THE TASK: Give again, unaltered, the lines of the listing below that run from the line having "مستجدات وأخبار (722, 13)" through the line having "Jessica Thurmer, MSW, LICSW, LADC (351, 1287)".

☆ ☆ ☆ ☆ ☆

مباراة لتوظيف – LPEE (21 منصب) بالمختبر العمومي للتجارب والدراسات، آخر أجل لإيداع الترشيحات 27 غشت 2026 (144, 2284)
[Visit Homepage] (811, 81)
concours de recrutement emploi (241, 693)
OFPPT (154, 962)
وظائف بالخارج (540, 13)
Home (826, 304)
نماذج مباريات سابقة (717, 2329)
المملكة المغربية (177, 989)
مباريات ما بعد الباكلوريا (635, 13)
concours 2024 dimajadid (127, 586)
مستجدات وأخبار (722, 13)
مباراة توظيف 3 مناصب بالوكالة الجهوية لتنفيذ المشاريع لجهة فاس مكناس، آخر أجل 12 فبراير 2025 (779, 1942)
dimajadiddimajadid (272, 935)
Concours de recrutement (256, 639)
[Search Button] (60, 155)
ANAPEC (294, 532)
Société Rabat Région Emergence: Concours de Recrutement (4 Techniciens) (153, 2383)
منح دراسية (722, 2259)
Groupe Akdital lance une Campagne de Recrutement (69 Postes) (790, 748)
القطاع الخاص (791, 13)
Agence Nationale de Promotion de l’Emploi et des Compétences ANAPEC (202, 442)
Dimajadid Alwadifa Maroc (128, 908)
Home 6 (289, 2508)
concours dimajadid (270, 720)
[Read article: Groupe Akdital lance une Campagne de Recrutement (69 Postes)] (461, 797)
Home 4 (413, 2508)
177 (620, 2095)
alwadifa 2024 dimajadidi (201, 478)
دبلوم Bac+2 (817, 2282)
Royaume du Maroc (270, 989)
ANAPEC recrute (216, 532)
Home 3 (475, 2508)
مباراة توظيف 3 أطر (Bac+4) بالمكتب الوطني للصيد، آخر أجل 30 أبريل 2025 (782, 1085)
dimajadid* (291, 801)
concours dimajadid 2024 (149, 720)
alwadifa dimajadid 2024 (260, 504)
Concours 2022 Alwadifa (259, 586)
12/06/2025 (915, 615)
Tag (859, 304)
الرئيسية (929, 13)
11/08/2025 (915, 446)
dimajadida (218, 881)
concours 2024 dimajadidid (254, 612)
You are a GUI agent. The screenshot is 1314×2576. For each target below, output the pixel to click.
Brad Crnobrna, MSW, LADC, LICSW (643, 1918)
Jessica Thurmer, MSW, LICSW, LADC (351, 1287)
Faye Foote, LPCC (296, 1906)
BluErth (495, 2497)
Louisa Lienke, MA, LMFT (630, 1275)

☆ ☆ ☆ ☆ ☆

TASK RESPONSE:
مستجدات وأخبار (722, 13)
مباراة توظيف 3 مناصب بالوكالة الجهوية لتنفيذ المشاريع لجهة فاس مكناس، آخر أجل 12 فبراير 2025 (779, 1942)
dimajadiddimajadid (272, 935)
Concours de recrutement (256, 639)
[Search Button] (60, 155)
ANAPEC (294, 532)
Société Rabat Région Emergence: Concours de Recrutement (4 Techniciens) (153, 2383)
منح دراسية (722, 2259)
Groupe Akdital lance une Campagne de Recrutement (69 Postes) (790, 748)
القطاع الخاص (791, 13)
Agence Nationale de Promotion de l’Emploi et des Compétences ANAPEC (202, 442)
Dimajadid Alwadifa Maroc (128, 908)
Home 6 (289, 2508)
concours dimajadid (270, 720)
[Read article: Groupe Akdital lance une Campagne de Recrutement (69 Postes)] (461, 797)
Home 4 (413, 2508)
177 (620, 2095)
alwadifa 2024 dimajadidi (201, 478)
دبلوم Bac+2 (817, 2282)
Royaume du Maroc (270, 989)
ANAPEC recrute (216, 532)
Home 3 (475, 2508)
مباراة توظيف 3 أطر (Bac+4) بالمكتب الوطني للصيد، آخر أجل 30 أبريل 2025 (782, 1085)
dimajadid* (291, 801)
concours dimajadid 2024 (149, 720)
alwadifa dimajadid 2024 (260, 504)
Concours 2022 Alwadifa (259, 586)
12/06/2025 (915, 615)
Tag (859, 304)
الرئيسية (929, 13)
11/08/2025 (915, 446)
dimajadida (218, 881)
concours 2024 dimajadidid (254, 612)
You are a GUI agent. The screenshot is 1314×2576. For each target below, output the pixel to click.
Brad Crnobrna, MSW, LADC, LICSW (643, 1918)
Jessica Thurmer, MSW, LICSW, LADC (351, 1287)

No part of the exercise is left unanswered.